# rlx-vad
Voice activity detection on RLX — pure Rust inference, no ONNX Runtime or PyTorch.
Two backends ship with **embedded weights** (no downloads at runtime):
| **Earshot** | [pykeio/earshot](https://github.com/pykeio/earshot) | `weights/earshot_weights.bin` | ~75 KiB | 256 samples (16 ms) |
| **Silero** | [snakers4/silero-vad](https://github.com/snakers4/silero-vad) | `weights/silero_vad_16k.safetensors` | ~920 KiB | 512 samples + 64 context |
Facade re-export: `rlx_models::vad` (see [crates/rlx-models/src/lib.rs](../rlx-models/src/lib.rs)).
## Quick start
```bash
# Earshot — embedded bin (~5–6 µs/frame on Apple Silicon)
cargo run -p rlx-vad --release -- \
--backend earshot --wav assets/jfk/jfk_rust_speech.wav
# Silero — embedded safetensors
cargo run -p rlx-vad --release -- \
--backend silero --wav assets/jfk/jfk_rust_speech.wav
# Optional: print segment boundaries in seconds
cargo run -p rlx-vad --release -- \
--backend silero --wav assets/jfk/jfk_rust_speech.wav --seconds
# Noise / latency / quality bench (assets/jfk + white-noise sweep)
cargo run -p rlx-vad --example jfk_bench --release
# Sweep RLX device slots (cpu, metal, mlx, wgpu, …)
just bench-vad-jfk-all-devices
# or: cargo run -p rlx-vad --example jfk_bench --release --features all-backends -- --devices all
```
CLI flags: `--backend earshot|silero`, `--wav PATH`, `--threshold` (override preset), `--device cpu|metal|…`, `--weights PATH` (Silero override only), `--seconds`.
Bench flags: `--devices all|apple-silicon|cpu,metal,…` (see [Benchmarks](#benchmarks-assetsjfk)).
## Benchmarks (assets/jfk)
Measured with `cargo run -p rlx-vad --example jfk_bench --release` on Apple Silicon (release, CPU BLAS / Accelerate).
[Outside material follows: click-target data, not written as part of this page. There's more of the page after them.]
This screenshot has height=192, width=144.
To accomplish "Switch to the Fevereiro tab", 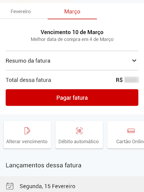I will [21, 11].
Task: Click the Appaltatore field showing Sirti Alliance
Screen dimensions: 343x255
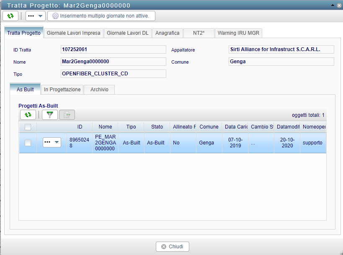Action: click(x=281, y=49)
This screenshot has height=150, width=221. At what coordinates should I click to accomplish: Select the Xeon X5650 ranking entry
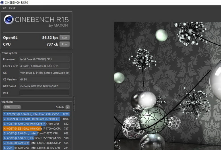click(x=36, y=114)
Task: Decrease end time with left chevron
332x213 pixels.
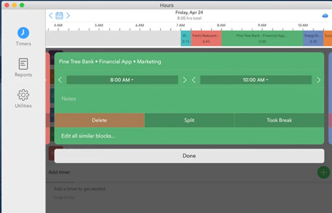Action: point(194,80)
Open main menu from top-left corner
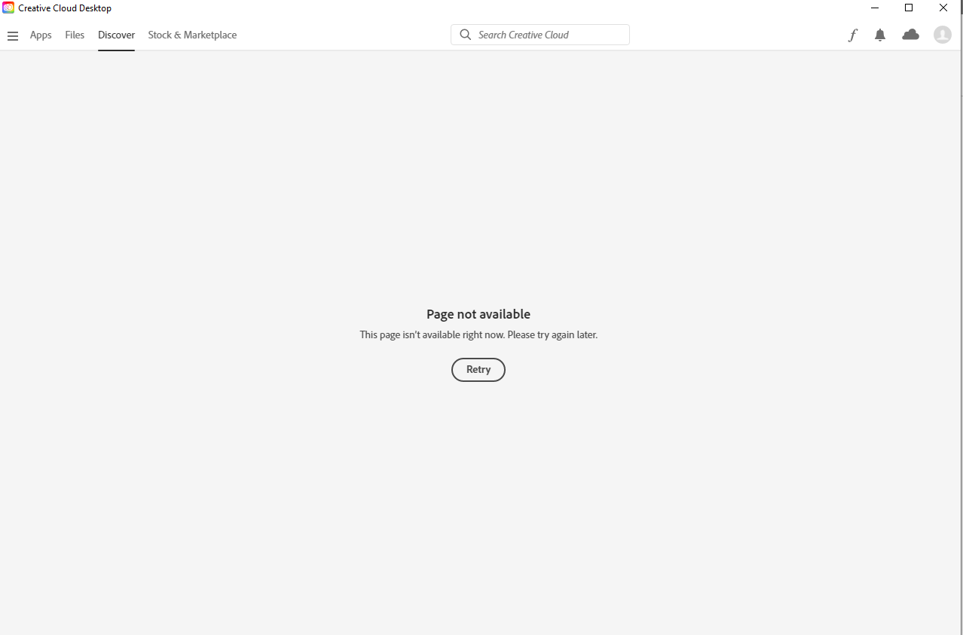 coord(13,35)
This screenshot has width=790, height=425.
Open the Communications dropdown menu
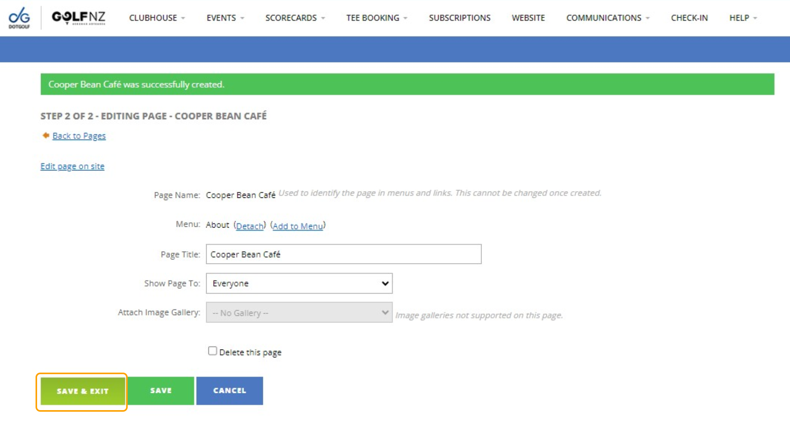click(608, 18)
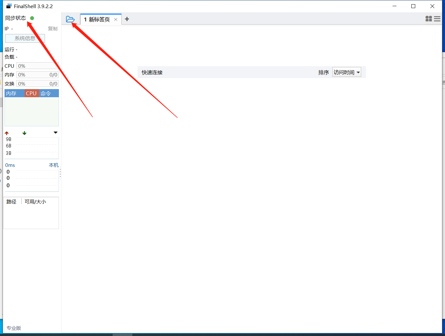Open the 专业版 link at bottom left

tap(14, 328)
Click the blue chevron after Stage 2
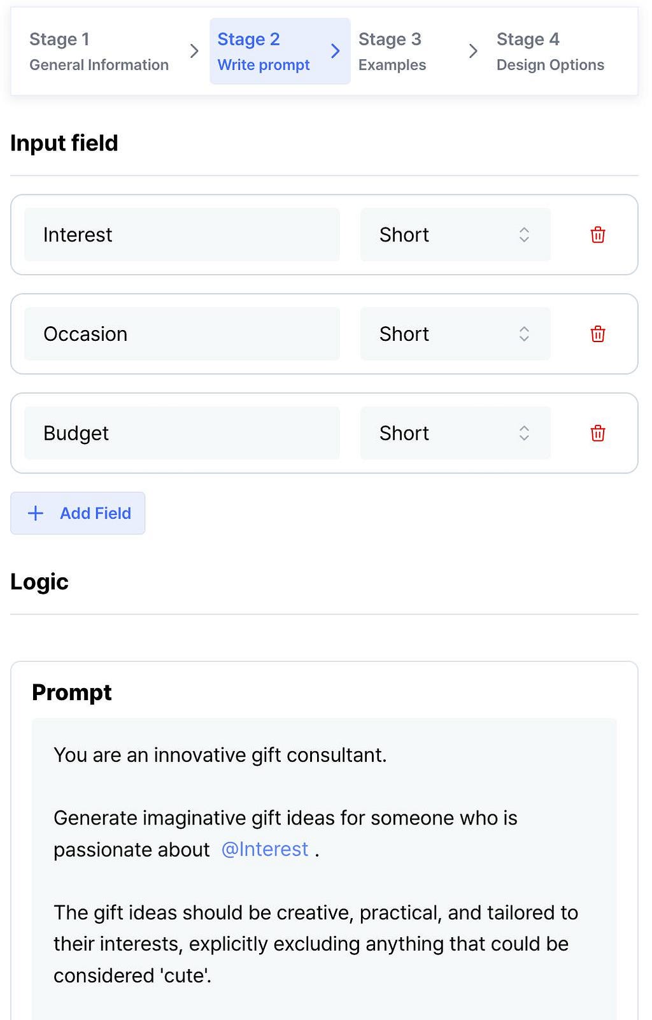652x1020 pixels. (x=335, y=51)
Clips: `assets/jfk/jfk_rust_speech.wav` (12.1 s) and `jfk_voice_clone.wav` (5.2 s), each wrapped in 1.5 s silence pads for labeled-region scoring.
### Latency (clean audio)
| **Earshot** | ~5–6 µs | ~6 µs | ~0.00034 | 256-sample hop; BLAS MinGRU |
| **Silero** | ~365 µs | ~460 µs | ~0.011 | 512-sample hop + 64-sample context |
RTF = wall time ÷ audio duration (lower is faster). Both are well under real-time for streaming.
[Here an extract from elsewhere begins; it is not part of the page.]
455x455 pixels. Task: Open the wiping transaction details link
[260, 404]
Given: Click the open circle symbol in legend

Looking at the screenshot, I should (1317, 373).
### Quality (clean audio, algorithm-specific segment presets)
Frame metrics use each algorithm’s `SegmentParams` preset (see below). **Segment IoU** measures overlap with the labeled speech region — the primary quality metric for Silero, where LSTM state keeps frame probabilities elevated on trailing silence (frame-level silence specificity is misleading).
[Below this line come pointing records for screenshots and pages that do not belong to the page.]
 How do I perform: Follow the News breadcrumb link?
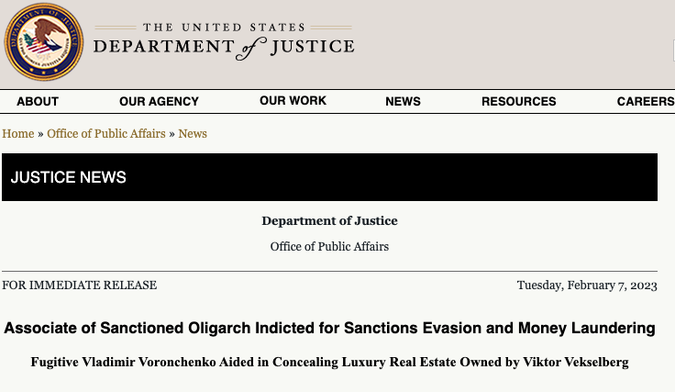pyautogui.click(x=193, y=134)
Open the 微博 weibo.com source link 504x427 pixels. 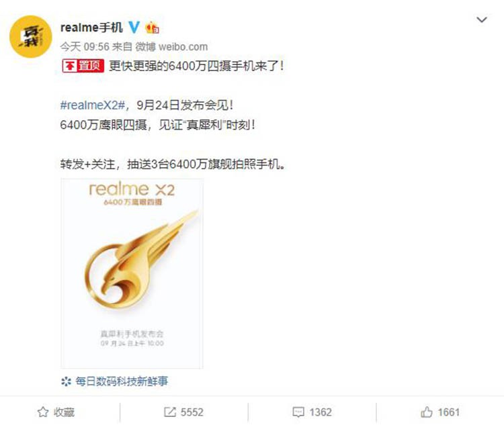(171, 47)
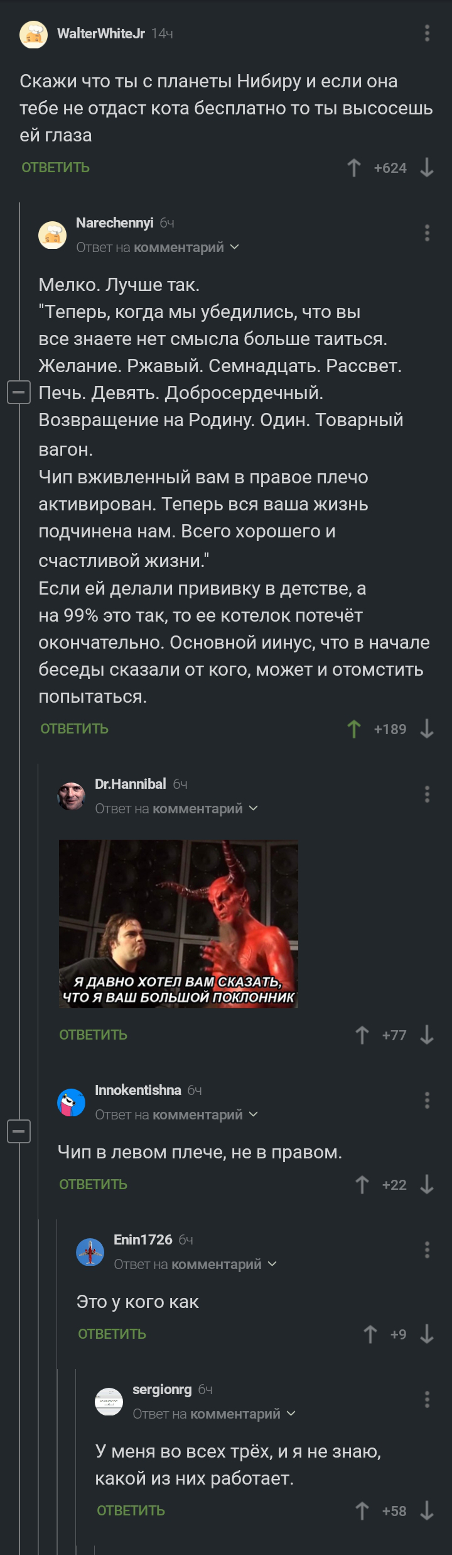Downvote WalterWhiteJr's comment
The image size is (452, 1555).
click(427, 168)
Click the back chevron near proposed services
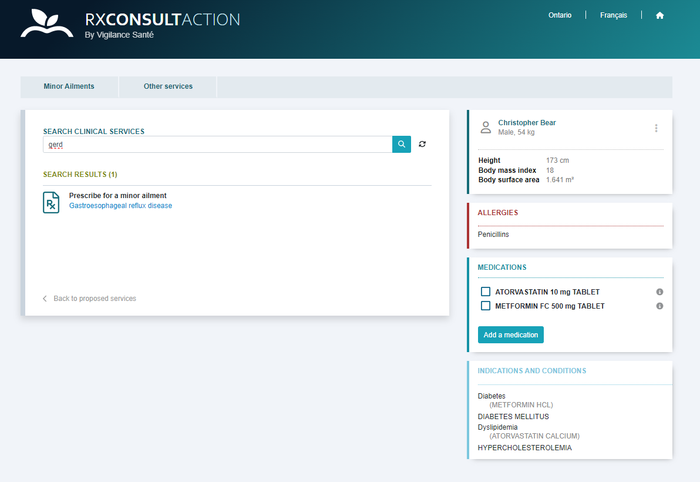The height and width of the screenshot is (482, 700). [44, 299]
| **Earshot** | ~70% | ~82% | ~48% | **0.96–0.97** | ~0.67 |
| **Silero** | ~57% | ~90% | ~0%* | **0.99–1.00** | ~0.82 |
\*Silero frame silence specificity is low on padded silence because probabilities decay slowly after speech; segment IoU remains near 1.0 with official min-speech / min-silence settings.
### Noise sweep (jfk_rust_speech.wav, SNR vs white noise)
| clean | 82% / 48% / 0.97 | 90% / 0.99 |
| 20 dB | 82% / 47% / 0.97 | 93% / 0.99 |
| 10 dB | 71% / 60% / 0.91 | 93% / 0.99 |
| 5 dB | 75% / 38% / 0.95 | 93% / 0.99 |
| 0 dB | 91% / 26% / 0.96 | 93% / 0.99 |
| −5 dB | 94% / 26% / 0.96 | 89% / 0.99 |
Earshot is faster and lighter; Silero holds higher speech recall and segment IoU under noise at the cost of ~60× higher per-frame latency.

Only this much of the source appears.